START SOURCE DATA

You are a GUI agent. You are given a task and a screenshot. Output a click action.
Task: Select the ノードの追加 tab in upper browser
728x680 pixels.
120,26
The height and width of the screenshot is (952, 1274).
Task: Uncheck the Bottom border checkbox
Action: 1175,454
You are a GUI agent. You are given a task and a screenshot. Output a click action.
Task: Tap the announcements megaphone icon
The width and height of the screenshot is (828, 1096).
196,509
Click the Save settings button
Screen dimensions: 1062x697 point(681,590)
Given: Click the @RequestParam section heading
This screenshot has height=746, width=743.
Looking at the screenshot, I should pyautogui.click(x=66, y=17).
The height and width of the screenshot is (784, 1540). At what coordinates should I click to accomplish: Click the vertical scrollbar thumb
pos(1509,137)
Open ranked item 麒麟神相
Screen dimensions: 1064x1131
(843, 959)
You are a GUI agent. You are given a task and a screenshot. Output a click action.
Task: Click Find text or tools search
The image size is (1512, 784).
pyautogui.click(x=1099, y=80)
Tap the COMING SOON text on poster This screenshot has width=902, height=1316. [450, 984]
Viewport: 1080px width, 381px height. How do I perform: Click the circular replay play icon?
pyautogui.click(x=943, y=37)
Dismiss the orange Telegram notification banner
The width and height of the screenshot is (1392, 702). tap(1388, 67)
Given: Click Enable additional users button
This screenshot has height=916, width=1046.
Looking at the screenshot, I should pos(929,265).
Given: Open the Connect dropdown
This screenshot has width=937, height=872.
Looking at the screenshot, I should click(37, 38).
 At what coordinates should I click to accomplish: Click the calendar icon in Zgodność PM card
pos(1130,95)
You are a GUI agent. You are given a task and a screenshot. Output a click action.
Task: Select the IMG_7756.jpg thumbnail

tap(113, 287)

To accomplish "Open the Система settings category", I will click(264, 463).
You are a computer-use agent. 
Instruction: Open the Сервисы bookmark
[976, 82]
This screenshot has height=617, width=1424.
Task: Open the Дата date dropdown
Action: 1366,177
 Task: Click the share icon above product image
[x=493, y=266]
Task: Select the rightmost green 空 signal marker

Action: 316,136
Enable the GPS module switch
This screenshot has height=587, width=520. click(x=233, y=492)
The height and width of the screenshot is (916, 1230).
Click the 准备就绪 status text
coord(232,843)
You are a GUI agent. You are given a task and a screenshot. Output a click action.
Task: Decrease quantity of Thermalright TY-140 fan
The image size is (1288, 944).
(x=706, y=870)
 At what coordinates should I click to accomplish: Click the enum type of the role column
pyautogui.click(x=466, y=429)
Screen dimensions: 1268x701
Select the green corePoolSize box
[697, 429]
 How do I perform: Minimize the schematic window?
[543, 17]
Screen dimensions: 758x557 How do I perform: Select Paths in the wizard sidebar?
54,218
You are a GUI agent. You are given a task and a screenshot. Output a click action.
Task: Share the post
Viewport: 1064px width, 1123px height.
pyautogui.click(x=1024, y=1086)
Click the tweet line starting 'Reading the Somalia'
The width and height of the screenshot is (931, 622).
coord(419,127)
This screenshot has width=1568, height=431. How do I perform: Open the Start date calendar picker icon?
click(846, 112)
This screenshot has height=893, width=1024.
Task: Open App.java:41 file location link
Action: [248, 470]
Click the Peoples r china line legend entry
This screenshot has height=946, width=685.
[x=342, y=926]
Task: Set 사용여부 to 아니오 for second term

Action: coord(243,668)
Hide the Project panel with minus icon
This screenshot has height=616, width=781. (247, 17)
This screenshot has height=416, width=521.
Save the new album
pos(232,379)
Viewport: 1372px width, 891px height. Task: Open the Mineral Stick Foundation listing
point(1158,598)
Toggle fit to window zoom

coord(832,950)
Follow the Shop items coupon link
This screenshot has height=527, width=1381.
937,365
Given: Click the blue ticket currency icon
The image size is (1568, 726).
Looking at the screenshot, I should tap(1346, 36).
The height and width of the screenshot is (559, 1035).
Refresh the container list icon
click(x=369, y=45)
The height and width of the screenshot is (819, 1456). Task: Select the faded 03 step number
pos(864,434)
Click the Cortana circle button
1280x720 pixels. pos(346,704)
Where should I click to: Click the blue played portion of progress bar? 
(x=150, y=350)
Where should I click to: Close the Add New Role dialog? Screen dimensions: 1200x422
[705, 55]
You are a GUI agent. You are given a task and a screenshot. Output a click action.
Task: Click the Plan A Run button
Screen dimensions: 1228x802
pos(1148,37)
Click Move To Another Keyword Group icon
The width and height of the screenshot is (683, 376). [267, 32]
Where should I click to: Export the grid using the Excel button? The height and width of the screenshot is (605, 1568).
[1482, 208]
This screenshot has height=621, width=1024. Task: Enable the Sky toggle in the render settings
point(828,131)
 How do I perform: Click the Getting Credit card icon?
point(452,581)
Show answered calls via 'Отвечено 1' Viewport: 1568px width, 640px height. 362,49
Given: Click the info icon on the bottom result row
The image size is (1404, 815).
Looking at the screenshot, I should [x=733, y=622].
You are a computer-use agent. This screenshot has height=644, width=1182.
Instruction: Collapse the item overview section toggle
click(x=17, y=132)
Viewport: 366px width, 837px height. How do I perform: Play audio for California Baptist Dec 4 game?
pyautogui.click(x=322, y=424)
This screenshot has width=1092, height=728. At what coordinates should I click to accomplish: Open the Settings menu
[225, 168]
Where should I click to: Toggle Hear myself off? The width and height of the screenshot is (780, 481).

END SOURCE DATA

WHAT TO WORK ON>
Using the records above, give the number of lines in which the word "computer" occurs, and nothing else.

EXERCISE RESPONSE>
2